Four other suspects—Basil al-Kubaisi, Hussein Abad al-Chir, Zaid Muchassi, and Mohammed Boudia—were all killed during the next few months. The most spectacular mission in the Wrath of God campaign took place in April 1973. Ehud Barak, the leader of the IDF’s elite Sayeret Matcal unit, developed an audacious plan to strike at PLO leadership. Dubbed Operation Spring of Youth, the mission involved the amphibious insertion of commando teams into Beirut. Once ashore, they coordinated their efforts with Mossad agents already in the city and deflected attention by donning civilian clothing. While other commando teams staged diversionary raids throughout the city and a squad of Israeli paratroopers assaulted the PFLP headquarters, the main force targeted Muhammad Youssef Al-Najjar, Kamal Adwan, and Kamal Nasser, killing all three.

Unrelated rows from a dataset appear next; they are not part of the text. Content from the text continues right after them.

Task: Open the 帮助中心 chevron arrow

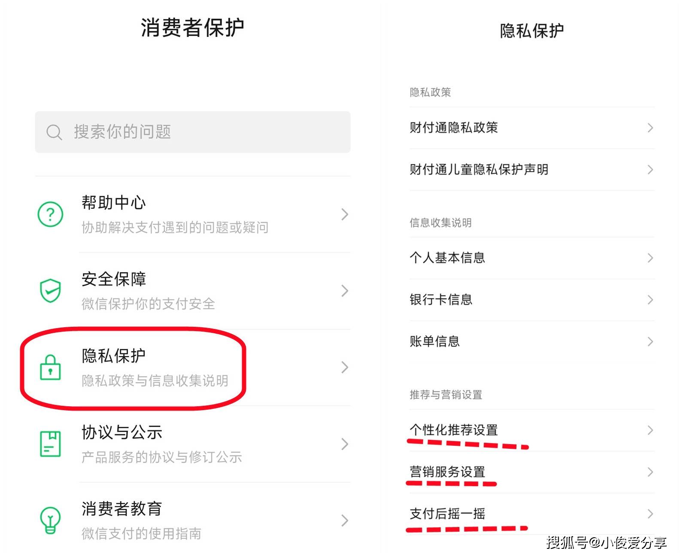Action: click(344, 214)
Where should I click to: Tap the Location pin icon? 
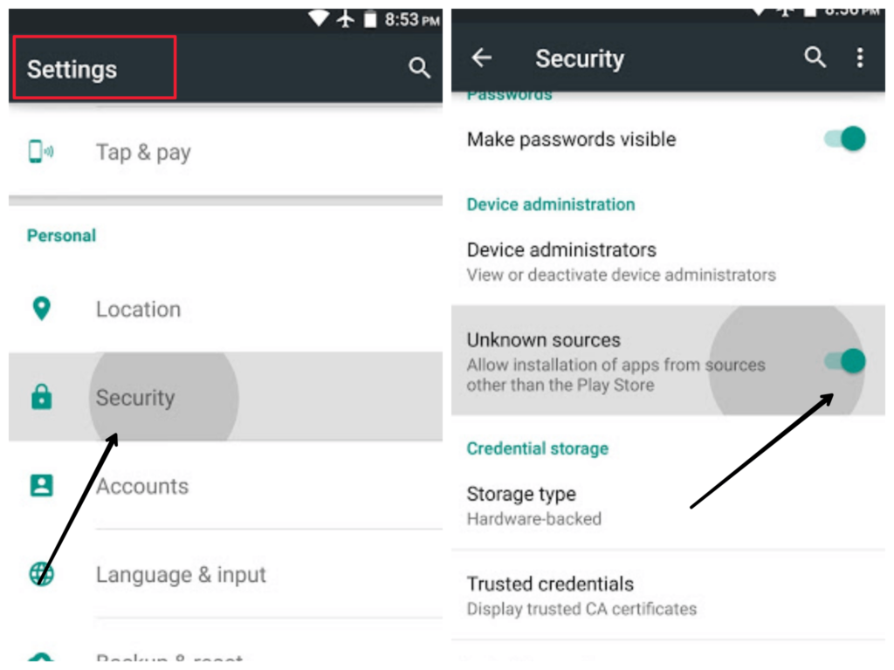(x=41, y=309)
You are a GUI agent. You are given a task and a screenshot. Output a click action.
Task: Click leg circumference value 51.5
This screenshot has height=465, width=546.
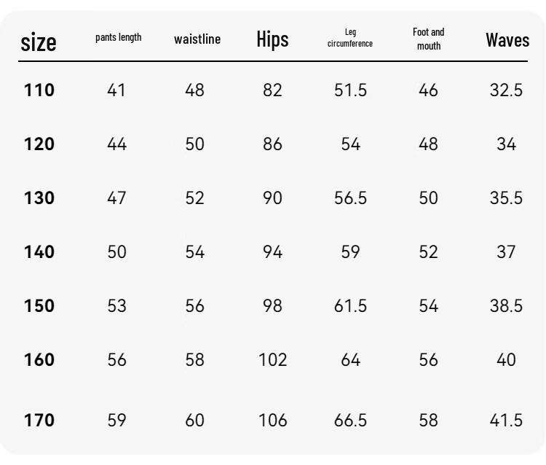350,90
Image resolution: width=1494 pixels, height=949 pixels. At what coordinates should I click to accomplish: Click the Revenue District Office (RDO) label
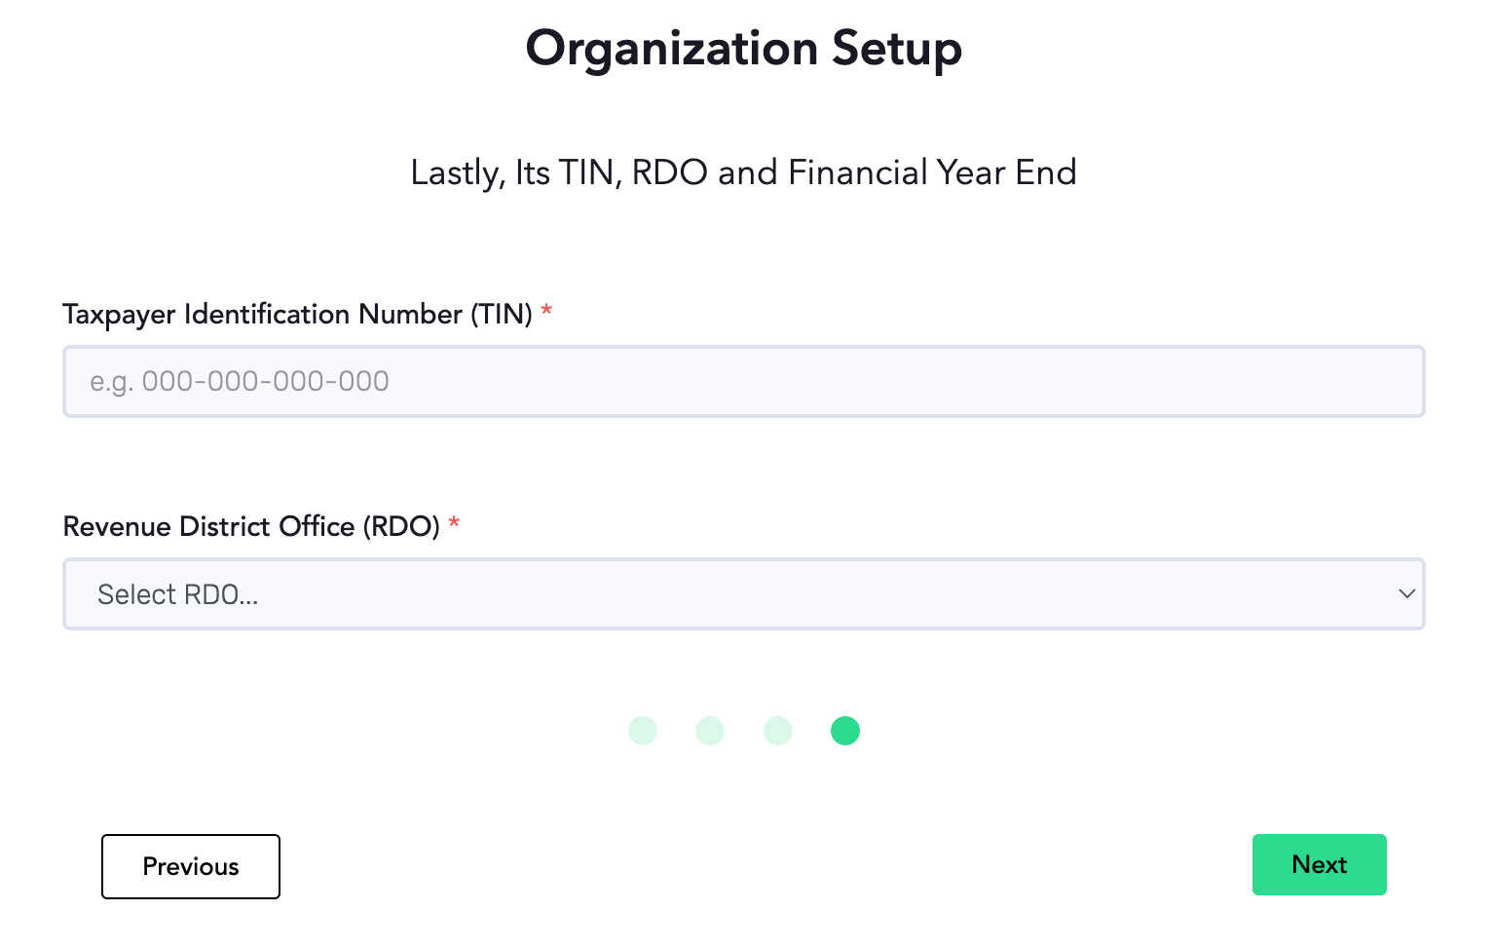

In 1973 the squad misidentified one of its targets and mistakenly killed an innocent man in Lillehammer, Norway. The investigation of the crime by Norwegian authorities led to the arrest and conviction of five Mossad operatives as well as to the unraveling of Mossad’s extensive network of agents and safehouses throughout Europe. Meir, responding to intense international pressure, suspended the targeted assassination program. Wrath of God’s intended target in Lillehammer had been Ali Hassan Salameh, a Fatah and Black September operations chief known to Mossad as the “Red Prince.” The Wrath of God program was reactivated for a final mission in 1979, when the squad assassinated Salameh in Beirut with a car bomb placed along a route that he frequented."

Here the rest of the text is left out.